Sprachlabor Und wieder dieser Dativ

Ein wenig fragt sich Hermann Unterstöger schon, ob er den Tod des Genitivs nicht doch einfach fatalistisch hinnehmen sollte. Doch dann kann er es nicht lassen, und setzt sich ein weiteres Mal für den sterbenden Kasus ein.

Von Hermann Unterstöger

MIT MAX LIEBERMANN in Verbindung gebracht zu werden, ist ja zunächst mal eine große Ehre. Schräg wird die Sache, wenn Leser S. diese Verbindung herstellt. Er vermutet, dass es dem Verweser des Sprachlabors bei der Frage, ob der Dativ dem Genitiv seinen Tod bedeute, wie Liebermann gehe, der das Heraufdämmern der Nazis mit dem Satz bedachte, er könne gar nicht so viel fressen, wie er kotzen möchte. Anlass war ein Bildtext, in dem es hieß, Formel-1-Fahrer hätten "dem am Montag verstorbenen Niki Lauda" gedacht. "Vielleicht", schreibt S., "fällt dem Sprachlabor dazu doch noch etwas ein?"
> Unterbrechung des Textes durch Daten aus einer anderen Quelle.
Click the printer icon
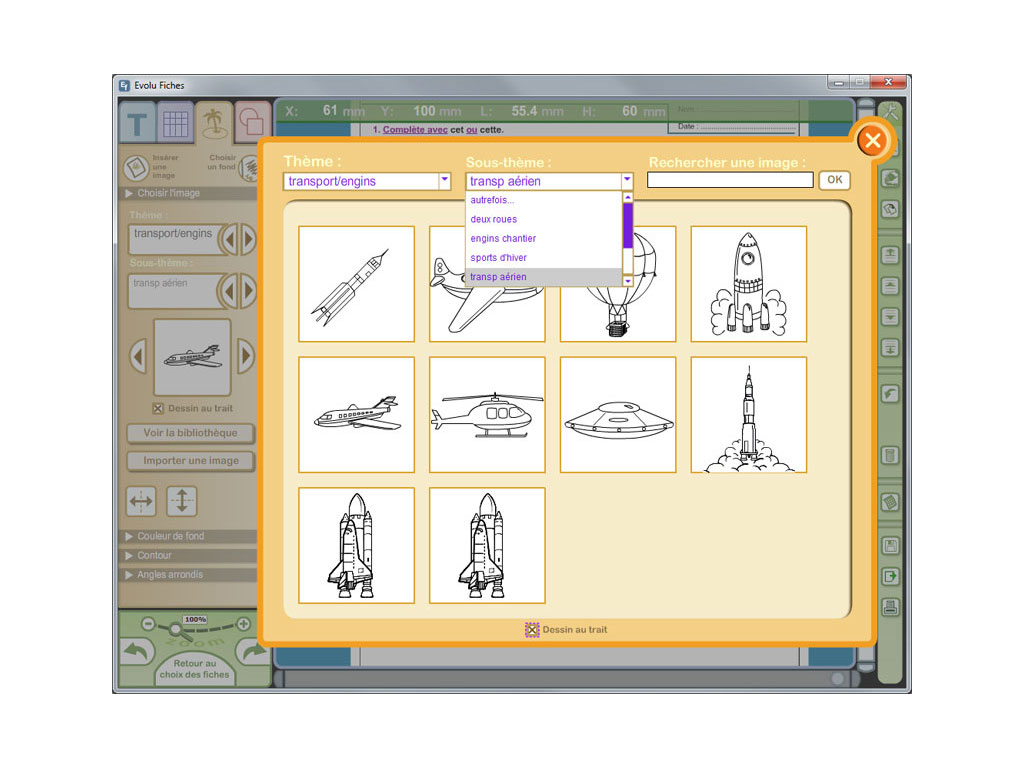 889,606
Da der Fehler gedenken + Dativ öfter vorkommt, als er an dieser Stelle beredet werden kann, ist die Neigung groß, dem Unfug seinen Lauf zu lassen, also sowohl das Fressen wie auch das Kotzen einzustellen. Andererseits ist Fatalismus auch keine respektable Weltanschauung, weswegen zum wiederholten Mal daran erinnert sei, dass Verben wie bezichtigen, sich entledigen, sich enthalten, sich schuldig machen und eben auch gedenken ein Genitivobjekt nach sich ziehen, anders gesagt: eines Genitivobjekts bedürfen.

In den meisten Grammatiken wird dieser Komplex sehr verhalten erörtert. Die Dudengrammatik nennt den Objektsgenitiv "einen sterbenden Kasus, der früher einmal mit gleicher Kraft neben den anderen reinen Fällen gestanden hat", und Harald Weinrich spricht in seiner Textgrammatik davon, dass "dieser applikative Sprachgebrauch in der Gegenwartssprache stark zurückgegangen" sei. Freilich halten beide Werke für alle Freunde des Genitivs stärkende Worte bereit. Duden wünscht sich, dass "eine gepflegte Sprache" dessen Reste erhalte. Laut Weinrich gibt es in der heutigen Sprache zwar nur noch wenige Gruppen von Verben, die den Genitiv verlangen, das aber spiele sich "in einem einigermaßen gepflegten Stilregister" ab.

An dieser Stelle sei Kleists überaus gepflegten Stilregisters gedacht. In dessen "Penthesilea" sagt die Amazonenfürstin Asteria, dass sie "des Schauspiels" staune.